Jika dibandingkan dengan Turki, Indonesia juga menunjukkan peningkatan yang lebih kecil. Pada 1990, Turki nilai IPM nya 0,600, dan pada tahun 2021 nilai IPM nya 0,838.
“Indonesia pada 1990 nilai IPM-nya 0,526, dan pada 2021 nilai IPM-nya 0.705. Bila dalam 3 dekade IPM Turki naik 0,238, pada waktu yang sama IPM Indonesia hanya meningkat 0.179. Meski tidak buruk, namun kinerja IPM Indonesia jelas tertinggal dibandingkan dengan sesama negara berkembang,” paparnya.
Yusuf menjelaskan IPM mengukur 3 aspek pembangunan manusia terpenting, yaitu daya beli dan konsumsi, kesehatan dan pendidikan.

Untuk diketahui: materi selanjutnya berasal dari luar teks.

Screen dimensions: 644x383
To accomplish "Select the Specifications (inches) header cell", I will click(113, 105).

IPM yang rendah mengindikasikan kualitas modal manusia yang rendah. Akselerasi penanggulangan kemiskinan, serta akses kesehatan dan pendidikan yang merata dan berkualitas, menjadi kunci peningkatan IPM.

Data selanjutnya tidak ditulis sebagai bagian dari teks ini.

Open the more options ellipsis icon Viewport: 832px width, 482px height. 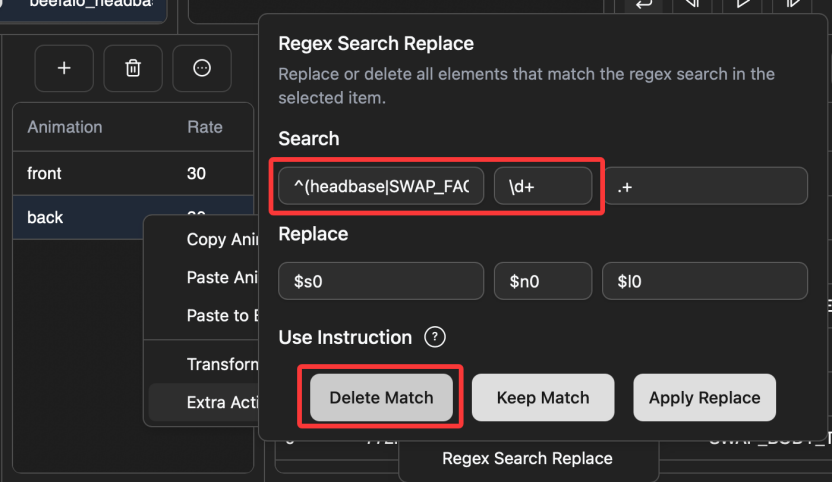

“Di masa pandemi, meski menurun, tapi kinerja Indonesia tidak terlalu buruk. Peringkat ke 114 di 2021 itu, Indonesia naik 3 peringkat dari tahun sebelumnya. Jadi pada masa pandemi kinerja IPM Indonesia meski melambat tetapi masih lebih baik dari sebagian negara berkembang lain, sehingga di 2021 Indonesia naik 3 peringkat dibandingkan tahun 2020,” paparnya lebih lanjut.

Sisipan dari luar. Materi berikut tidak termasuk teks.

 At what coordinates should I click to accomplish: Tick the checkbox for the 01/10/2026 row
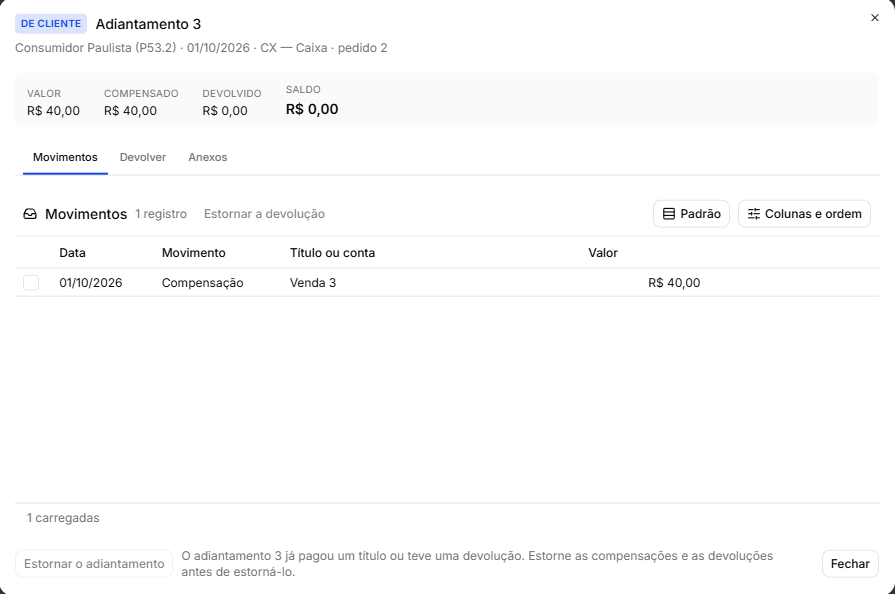tap(31, 282)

Ia menyebutkan Indonesia bisa saja meningkatkan Indeks IPM lebih cepat, jika menguatkan komitmen dalam tiga aspek IPM.
“Misal, konstitusi sejak tahun 2002 telah mengamanatkan anggaran pendidikan minimal 20 persen dari APBN, seharusnya ini menjadi pendorong pemerintah untuk memajukan pendidikan kita. Namun yang terjadi pemenuhan 20 persen anggaran pendidikan ini sekedar formalitas. Karena memasukkan komponen gaji dan tunjangan guru. Lemahnya komitmen dan keengganan untuk reformasi anggaran, membuat keberpihakan fiskal sangat lemah. Tahun 2022 ini anggaran pendidikan sekitar Rp570 triliun, di saat yang sama hanya untuk pembayaran bunga utang saja lebih dari Rp400 triliun, belum termasuk pokok utang,” pungkasnya.